United Healthcare became the most recent insurer to announce a policy of denying payment for what is deemed “unnecessary” emergency department visits. Within days of its announcement, it said it was delaying the policy change in response to an outcry from healthcare providers and patient advocates. (Anthem put forward a similar policy in 2018, which it subsequently modified substantially under pressure.) While the goal of having the right care in the right place at the right time and at the right cost is reasonable and necessary, the punitive approach being pursued by payers is ill-conceived, unfair, and likely to be counterproductive.
First, let’s be clear about the problem. I’ve seen no data to suggest that any significant proportion of ED visits are unnecessary in the sense that the patient didn’t actually need medical attention. Rather, a substantial fraction of visits to the ED (estimates range from around 20% to over 60%) are for problems that could be managed in a different setting (e.g., primary care, urgent care). Because charges for ED visits are typically far higher than for those other settings (I say charges because there is some disagreement about whether the cost of such visits is actually higher, but that’s a blog for another time…), having that care provided in a different setting when appropriate could decrease health care spending while maintaining the effectiveness of the care and perhaps improving the experience.

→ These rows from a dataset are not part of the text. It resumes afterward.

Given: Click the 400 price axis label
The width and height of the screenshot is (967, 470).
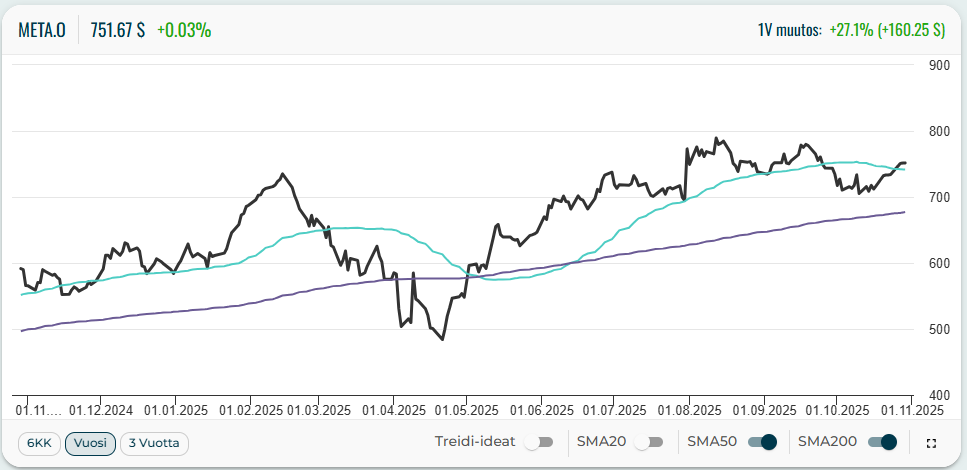Looking at the screenshot, I should point(939,395).

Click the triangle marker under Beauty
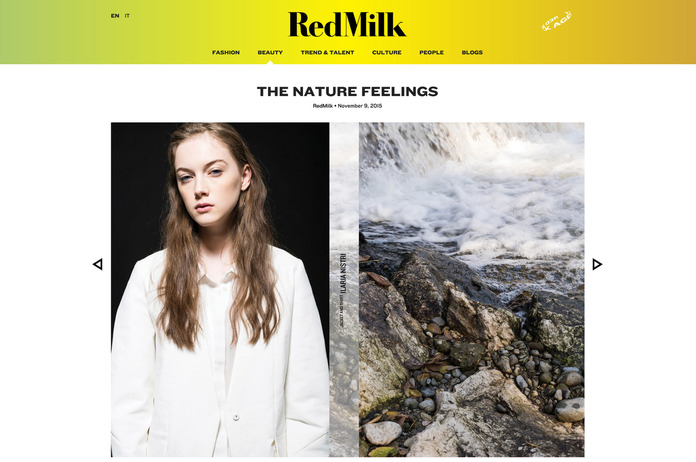270,62
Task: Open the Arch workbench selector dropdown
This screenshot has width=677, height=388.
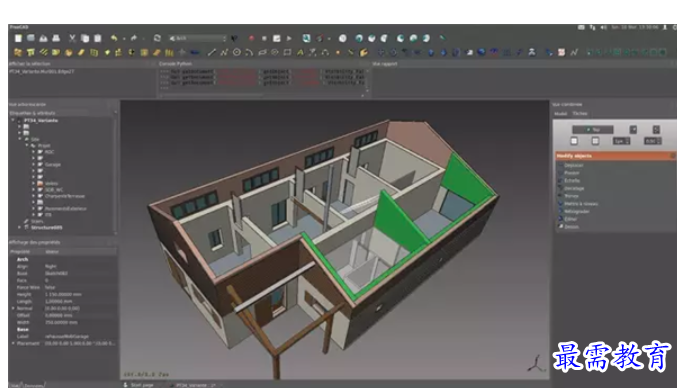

So why do people go the ED when they could go someplace else? Policies based on a financial disincentive seem to be predicated on the idea that people are intentionally misusing the system: I know I could go someplace else but my insurance is paying for it so what the heck. But research has shown that ED visits for non-urgent problems are correlated largely with lack of accessible, quality alternatives; lower levels of health literacy; or a true belief that something is or at least might be an emergency. (Chest pain is an emergency whether it ends up being a heart attack or indigestion.) In all my years of practicing emergency medicine, I encountered far more people being gamed by the system than those trying to game it.
Which is why such policies are ill-conceived – they don’t address the root cause which is lack of real access to lower-priced options. They are also unfair. Unfair to providers because emergency departments are legally and morally obligated to treat all who come to them. Threatening not to pay them for the services they provide puts them at risk. Unfair to patients because non-payment may prevent those without alternatives from getting care they need. And barriers to accessing other sites of care are more prevalent among those with public insurance and those in higher poverty neighborhoods and those with more people of color. Denial of payment becomes one more source of inequity.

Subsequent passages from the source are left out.